2. Comparing Data with Desired Outcomes
The documented goals and objectives of the nursing care plan become the standards or criteria by which to measure the client’s progress whether the desired outcome has been met, partially met, or not met.
- The goal was met, when the client response is the same as the desired outcome.
- The goal was partially met, when either a short-term outcome was achieved but the long-term goal was not, or the desired goal was incompletely attained.
- The goal was not met.
3. Analyzing Client’s Response Relating to Nursing Activities
It is also very important to determine whether the nursing activities had any relation to the outcomes whether it was successfully accomplished or not.
4. Identifying Factors Contributing to Success or Failure
It is required to collect more data to confirm if the plan was successful or a failure. Different factors may contribute to the achievement of goals. For example, the client’s family may or may not be supportive, or the client may be uncooperative to perform such activities.
5. Continuing, Modifying, or Terminating the Nursing Care Plan
The nursing process is dynamic and cyclical. If goals were not sufficed, the nursing process begins again from the first step. Reassessment and modification may continually be needed to keep them current and relevant depending upon general patient condition. The plan of care may be adjusted based on new assessment data. Problems may arise or change accordingly. As clients complete their goals, new goals are set. If goals remain unmet, nurses must evaluate the reasons these goals are not being achieved and recommend revisions to the nursing care plan.
6. Discharge Planning
Discharge planning is the process of transitioning a patient from one level of care to the next. Discharge plans are individualized instructions provided as the client is prepared for continued care outside the healthcare facility or for independent living at home. The main purpose of a discharge plan is to improve the client’s quality of life by ensuring continuity of care together with the client’s family or other healthcare workers providing continuing care.
The following are the key elements of IDEAL discharge planning according to the Agency for Healthcare Research and Quality:
- Include the patient and family as full partners in the discharge planning process.
- Discuss with the patient and family five key areas to prevent problems at home:
- Describe what life at home will be like
- Review medications
- Highlight warning signs and problems
- Explain test results
- Schedule follow-up appointments
- Educate the patient and family in plain language about the patient’s condition, the discharge process, and next steps throughout the hospital stay.

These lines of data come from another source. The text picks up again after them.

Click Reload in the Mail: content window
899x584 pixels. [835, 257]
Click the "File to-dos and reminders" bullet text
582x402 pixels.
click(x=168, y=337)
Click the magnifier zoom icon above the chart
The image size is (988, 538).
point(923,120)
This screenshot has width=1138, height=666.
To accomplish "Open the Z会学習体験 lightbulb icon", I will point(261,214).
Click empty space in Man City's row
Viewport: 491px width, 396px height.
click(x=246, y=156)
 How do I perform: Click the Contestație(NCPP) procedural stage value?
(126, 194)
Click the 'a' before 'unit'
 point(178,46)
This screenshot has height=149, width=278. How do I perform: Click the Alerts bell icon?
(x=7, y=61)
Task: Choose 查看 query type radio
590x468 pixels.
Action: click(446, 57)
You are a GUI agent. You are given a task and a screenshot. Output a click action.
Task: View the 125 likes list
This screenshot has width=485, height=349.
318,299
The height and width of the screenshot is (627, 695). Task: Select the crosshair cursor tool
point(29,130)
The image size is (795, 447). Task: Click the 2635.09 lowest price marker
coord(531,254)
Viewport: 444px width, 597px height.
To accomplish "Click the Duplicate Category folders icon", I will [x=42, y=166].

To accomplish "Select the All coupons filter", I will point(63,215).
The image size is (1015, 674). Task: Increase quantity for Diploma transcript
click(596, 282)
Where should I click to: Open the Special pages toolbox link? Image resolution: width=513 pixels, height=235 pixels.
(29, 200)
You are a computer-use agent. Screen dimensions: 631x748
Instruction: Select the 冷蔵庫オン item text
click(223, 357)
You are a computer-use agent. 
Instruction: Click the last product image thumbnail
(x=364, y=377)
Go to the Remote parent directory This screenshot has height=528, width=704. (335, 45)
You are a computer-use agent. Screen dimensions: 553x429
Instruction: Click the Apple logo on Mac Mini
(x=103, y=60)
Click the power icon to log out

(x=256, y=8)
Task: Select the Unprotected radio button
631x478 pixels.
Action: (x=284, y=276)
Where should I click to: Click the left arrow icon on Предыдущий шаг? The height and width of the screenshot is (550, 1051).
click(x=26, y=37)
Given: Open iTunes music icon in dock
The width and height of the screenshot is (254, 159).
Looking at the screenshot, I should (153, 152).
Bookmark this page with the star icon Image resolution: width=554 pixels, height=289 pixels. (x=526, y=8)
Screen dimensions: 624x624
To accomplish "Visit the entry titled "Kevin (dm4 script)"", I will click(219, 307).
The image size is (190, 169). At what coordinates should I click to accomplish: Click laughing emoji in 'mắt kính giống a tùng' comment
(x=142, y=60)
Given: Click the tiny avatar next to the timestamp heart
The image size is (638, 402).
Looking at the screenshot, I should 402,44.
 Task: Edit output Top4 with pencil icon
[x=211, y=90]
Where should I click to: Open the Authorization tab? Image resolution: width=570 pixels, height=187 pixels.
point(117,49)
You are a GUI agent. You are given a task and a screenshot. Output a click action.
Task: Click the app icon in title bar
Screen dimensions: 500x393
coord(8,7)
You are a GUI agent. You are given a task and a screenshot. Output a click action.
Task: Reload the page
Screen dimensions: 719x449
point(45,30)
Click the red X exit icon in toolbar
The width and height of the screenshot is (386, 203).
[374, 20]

- Assess how well doctors and nurses explain the diagnosis, condition, and next steps in the patient’s care to the patient and family and use teach back.
- Listen to and honor the patient’s and family’s goals, preferences, observations, and concerns.
A discharge plan includes specific components of client teaching with documentation such as:
- Equipment needed at home. Coordinate home-based care and special equipment needed.
- Dietary needs or special diet. Discuss what the patient can or cannot eat at home.
- Medications to be taken at home. List the patient’s medications and discuss the purpose of each medicine, how much to take, how to take it, and potential side effects.
- Resources such as contact numbers and addresses of important people. Write down the name and contact information of someone to call if there is a problem.
- Emergency response: Danger signs. Identify and educate patients and families about warning signs or potential problems.
- Home care activities. Educate patient on what activities to do or avoid at home.
- Summary. Discuss with the patient and family about the patient’s condition, the discharge process, and follow-up checkups.